(Photo by Silvio Tanaka)
The alfajor is a typical sandwich like snack made up of two “cookies” usually filled by, you guessed it, dulce de leche, (although there are variety’s filled with fruit jams and chocolate as well) and covered in chocolate, confectionary, sugar or coconut. Each region of the country has its own type of alfajor, which varies its fillings and dough type. The most well known are the Cordoba alfajores, with an airy dough typically filled with fruit jams and chocolate and coated with a sugar glaze, the northern alfajores which are often filled with meringue, and the coast alfajores which have a more compact dough and are generally covered in chocolate. Below are our favorite five for you to seek and sample.

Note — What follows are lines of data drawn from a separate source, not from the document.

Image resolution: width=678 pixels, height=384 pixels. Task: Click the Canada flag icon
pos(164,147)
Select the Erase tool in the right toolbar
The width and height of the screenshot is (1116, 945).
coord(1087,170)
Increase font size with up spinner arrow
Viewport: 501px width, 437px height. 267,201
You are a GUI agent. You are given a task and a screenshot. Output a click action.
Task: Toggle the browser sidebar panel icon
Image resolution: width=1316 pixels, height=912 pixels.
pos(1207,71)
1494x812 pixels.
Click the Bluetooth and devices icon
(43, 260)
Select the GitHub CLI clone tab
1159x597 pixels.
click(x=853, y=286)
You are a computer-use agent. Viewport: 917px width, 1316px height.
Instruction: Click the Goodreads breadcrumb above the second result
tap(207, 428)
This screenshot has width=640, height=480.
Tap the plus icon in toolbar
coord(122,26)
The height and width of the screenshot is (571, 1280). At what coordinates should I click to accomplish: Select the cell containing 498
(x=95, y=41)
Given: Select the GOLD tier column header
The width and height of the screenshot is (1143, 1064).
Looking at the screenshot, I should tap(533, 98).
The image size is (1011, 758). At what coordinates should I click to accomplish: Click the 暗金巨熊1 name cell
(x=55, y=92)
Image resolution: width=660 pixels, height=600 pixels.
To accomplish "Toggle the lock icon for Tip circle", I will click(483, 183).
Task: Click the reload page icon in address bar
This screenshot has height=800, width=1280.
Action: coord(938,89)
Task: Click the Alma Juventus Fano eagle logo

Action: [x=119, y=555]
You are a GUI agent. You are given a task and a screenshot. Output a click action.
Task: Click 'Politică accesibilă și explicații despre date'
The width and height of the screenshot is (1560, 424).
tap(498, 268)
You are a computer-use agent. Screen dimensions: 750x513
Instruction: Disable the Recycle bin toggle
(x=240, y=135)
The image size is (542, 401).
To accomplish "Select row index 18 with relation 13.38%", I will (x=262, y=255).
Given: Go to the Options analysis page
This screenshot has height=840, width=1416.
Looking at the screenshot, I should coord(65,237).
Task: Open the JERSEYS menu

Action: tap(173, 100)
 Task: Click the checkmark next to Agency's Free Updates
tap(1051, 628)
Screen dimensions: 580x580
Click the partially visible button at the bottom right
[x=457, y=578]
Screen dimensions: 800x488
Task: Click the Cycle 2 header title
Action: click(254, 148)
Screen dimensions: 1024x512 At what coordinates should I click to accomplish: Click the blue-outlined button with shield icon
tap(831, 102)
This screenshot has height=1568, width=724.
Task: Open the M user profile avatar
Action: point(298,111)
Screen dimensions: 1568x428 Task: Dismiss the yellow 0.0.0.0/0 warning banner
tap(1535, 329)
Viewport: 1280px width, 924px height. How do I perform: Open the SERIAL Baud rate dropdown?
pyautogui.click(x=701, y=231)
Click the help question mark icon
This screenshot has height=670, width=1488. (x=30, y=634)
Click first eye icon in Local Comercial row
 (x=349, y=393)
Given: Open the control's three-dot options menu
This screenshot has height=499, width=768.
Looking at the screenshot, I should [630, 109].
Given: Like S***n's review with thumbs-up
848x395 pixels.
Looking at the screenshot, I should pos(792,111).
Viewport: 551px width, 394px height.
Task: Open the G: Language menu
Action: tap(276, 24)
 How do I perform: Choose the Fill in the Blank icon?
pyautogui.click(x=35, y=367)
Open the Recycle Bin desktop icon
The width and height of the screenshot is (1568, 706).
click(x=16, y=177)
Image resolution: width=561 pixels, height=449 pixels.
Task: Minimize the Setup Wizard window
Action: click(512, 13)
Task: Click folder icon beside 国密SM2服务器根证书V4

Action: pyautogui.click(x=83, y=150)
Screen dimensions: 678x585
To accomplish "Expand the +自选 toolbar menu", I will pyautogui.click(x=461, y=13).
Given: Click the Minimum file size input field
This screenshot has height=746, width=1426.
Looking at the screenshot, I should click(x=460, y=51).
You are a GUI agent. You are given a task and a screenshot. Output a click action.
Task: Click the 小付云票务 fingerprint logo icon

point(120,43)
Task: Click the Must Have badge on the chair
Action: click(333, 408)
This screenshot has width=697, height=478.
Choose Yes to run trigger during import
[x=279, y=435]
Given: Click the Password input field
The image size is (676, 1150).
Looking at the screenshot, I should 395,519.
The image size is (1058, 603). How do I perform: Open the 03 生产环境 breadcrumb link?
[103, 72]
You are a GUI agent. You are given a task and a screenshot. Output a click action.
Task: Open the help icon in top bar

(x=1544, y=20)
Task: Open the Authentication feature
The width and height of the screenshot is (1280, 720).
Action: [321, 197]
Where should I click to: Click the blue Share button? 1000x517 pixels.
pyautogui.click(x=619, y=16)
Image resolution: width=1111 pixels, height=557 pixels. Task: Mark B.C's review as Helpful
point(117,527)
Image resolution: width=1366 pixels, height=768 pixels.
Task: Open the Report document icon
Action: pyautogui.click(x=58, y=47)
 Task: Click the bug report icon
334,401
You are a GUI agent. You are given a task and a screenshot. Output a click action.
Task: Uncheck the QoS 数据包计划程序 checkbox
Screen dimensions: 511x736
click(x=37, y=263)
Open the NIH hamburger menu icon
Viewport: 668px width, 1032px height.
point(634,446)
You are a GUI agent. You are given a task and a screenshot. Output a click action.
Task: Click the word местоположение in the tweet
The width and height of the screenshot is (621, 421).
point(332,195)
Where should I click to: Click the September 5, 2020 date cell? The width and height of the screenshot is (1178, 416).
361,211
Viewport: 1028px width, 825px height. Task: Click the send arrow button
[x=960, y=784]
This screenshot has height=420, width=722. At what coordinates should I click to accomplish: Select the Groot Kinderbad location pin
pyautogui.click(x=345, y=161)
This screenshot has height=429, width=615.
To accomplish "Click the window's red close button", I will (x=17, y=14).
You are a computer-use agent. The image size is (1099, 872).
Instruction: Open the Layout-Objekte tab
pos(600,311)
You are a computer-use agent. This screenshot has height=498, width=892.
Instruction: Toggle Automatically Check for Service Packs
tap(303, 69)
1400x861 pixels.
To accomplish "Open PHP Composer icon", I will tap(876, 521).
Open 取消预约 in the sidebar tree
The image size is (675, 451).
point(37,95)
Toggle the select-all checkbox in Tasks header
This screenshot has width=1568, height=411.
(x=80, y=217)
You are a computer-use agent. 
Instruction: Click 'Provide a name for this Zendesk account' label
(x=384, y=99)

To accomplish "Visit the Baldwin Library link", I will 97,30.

Havanna: This famous Mar del Plata alfajor company is probably the best-known producer of these top-quality treats. Their chocolate alfajor is what made them famous and it is everything it should be, plus, they are easy to find and can be bought at the airport to take back home.
Estancia el Rosario: This is the epitome of the Cordoba alfajor and is quite different from the coast versions we usually get in Buenos Aires. Their must try`s are the fruit filled kind, which is typical of this region, and their dulce de leche ones are also sublime. Find the addresses of stores in Buenos Aires that sell their products here.
La Olla de Cobre: Although not so readily available as the other two, these Areco delicacies are well worth the trip to the countryside. Plus this is a great place for chocolate too, made from scratch starting from the processing of the cacao bean to the delicious end product.
Tresam: These extra sized alfajores come from Rosario and are filled with top quality San Ignacio dulce de leche. They are most well known for their alfajor de maizena, which is made with cornflour and decorated on the sides with coconut.
Del Tucuman: As the name suggests these traditional delicacies come from the North of the country. Their typical alfajor is called cicero or casita, and is filled with meringue and cane sugar; a totally different alfajor from what we generally see in Buenos Aires.